We are the World
Ainda na crónica da semana passada escrevia sobre a catadupa de beleza que nos pode cair nas mãos, se deixarmos. Se abandonarmos as consultas do dr. Scroll, um médico sádico que nos atende em consultas paliativas e momentâneas que nada curam, nada trazem, nada ensinam.
Podia apelar agora mesmo ao fim do uso dos telemóveis nas escolas – o que me parece inevitável vir a acontecer – e apelar às vistas largas que as paisagens oferecem fora do ecrã.
Mas parou-me nas mãos um documentário cheio de beleza, outro depois da curta de animação de Don Hertzfeldt, da qual falei na última crónica, e felizmente também há vida boa no ecrã. Faltando as caminhadas de vários quilómetros, aconselho um serão para ver a música “We are the World”. Quanto a ouvi-la, já o fizemos todos alguma vez.
Faltava assistirmos ao documentário “The greatest night in pop”, do realizador Bao Nguyen, agora disponível na Netflix, que traça o caminho que fez uma ideia (combater a fome na Etiópia) até se tornar música. Todas as músicas são ideias, mesmo que essas ideias sejam apenas sensações, mas nem todas as ideias são música. Aqui temos uma e outra, se pensarmos que a canção “We are the World” nasceu de uma conjugação galáctica de boas vontades.

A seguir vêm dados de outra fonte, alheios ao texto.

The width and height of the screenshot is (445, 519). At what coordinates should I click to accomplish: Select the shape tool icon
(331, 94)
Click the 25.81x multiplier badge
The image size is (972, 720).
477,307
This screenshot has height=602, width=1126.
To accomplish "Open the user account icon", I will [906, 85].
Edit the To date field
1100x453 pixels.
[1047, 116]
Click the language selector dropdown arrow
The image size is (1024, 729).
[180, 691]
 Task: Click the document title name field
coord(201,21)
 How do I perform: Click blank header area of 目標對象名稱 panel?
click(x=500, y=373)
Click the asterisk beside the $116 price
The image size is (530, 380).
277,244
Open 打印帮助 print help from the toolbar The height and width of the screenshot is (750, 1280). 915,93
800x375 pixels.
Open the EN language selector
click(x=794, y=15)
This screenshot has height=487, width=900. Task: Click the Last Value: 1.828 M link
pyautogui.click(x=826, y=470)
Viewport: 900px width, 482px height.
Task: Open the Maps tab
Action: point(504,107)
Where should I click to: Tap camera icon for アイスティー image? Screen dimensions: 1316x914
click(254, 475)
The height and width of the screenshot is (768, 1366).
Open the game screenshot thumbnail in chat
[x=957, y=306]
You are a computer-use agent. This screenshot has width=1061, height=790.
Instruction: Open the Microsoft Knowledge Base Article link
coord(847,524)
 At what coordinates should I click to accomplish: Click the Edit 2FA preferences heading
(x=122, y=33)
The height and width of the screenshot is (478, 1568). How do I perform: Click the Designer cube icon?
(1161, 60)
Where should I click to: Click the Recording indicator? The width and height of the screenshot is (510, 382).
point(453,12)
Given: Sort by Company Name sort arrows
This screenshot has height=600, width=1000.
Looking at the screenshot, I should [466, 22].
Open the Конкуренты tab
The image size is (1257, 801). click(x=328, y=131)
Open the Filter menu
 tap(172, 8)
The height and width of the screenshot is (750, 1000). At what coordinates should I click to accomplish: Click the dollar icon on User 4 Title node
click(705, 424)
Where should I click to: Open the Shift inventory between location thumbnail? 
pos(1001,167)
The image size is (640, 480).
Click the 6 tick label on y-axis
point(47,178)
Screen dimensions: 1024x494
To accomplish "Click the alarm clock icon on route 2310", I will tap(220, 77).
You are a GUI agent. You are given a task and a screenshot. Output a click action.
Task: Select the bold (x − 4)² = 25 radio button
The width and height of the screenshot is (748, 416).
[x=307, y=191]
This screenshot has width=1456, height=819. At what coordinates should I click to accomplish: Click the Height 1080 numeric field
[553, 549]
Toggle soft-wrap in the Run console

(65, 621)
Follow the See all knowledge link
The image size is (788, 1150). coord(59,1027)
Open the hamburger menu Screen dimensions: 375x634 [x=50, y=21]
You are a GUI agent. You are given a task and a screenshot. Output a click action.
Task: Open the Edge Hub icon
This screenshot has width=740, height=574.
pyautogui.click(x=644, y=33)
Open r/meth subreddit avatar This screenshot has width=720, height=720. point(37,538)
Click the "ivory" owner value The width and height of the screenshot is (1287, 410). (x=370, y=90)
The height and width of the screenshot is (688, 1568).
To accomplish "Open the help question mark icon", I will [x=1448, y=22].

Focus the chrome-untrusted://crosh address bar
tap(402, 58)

Desafiados por Harry Belafonte, Leonel Richie e Michael Jackson compuseram um clássico absoluto e evitaram uma absoluta catástrofe artística: a cisão que poderia ter acontecido ao juntar os quarenta e sete maiores músicos pop dos anos oitenta.
Além de ser quase impossível conjugar as agendas de sumidades como Bob Dylan, Stevie Wonder, Paul Simon, Tina Turner, Billy Joel, Diana Ross e Bruce Springsteen (a lista é muito mais longa), também parecia impossível conciliar os egos, os estilos, os temperamentos.
O documentário narra a ocorrência de uma impossibilidade, o que é já de si belo, não fossem também belos os milhões que a música arrecadou para fins humanitários e bela a própria canção, que utiliza com mestria os registos dos solistas e um coro improvavelmente extraordinário de vozes extraordinárias a solo. Às rédeas da música – escusava dizer – esteve Quincy Jones.
Bob Dylan destaca-se porque Bob Dylan não sabe o que faz ali. Nem a sua voz é para aquilo, nem o seu feitio se adequa ao espírito do momento – Dylan é um verdadeiro cantautor, custa-lhe ajustar-se à rigidez do que lhe é proposto.
Quando chega o seu solo, não consegue cantar. Vê-se-lhe na cara que está com vergonha. Quem o salva é Stevie Wonder, que canta o verso imitando a sua voz, o que resulta num solo de Bob Dylan imitando Stevie Wonder imitando Bob Dylan.
E há mais belezas para descobrir neste documentário e nesta música, prodígio de uma única noite de gravação.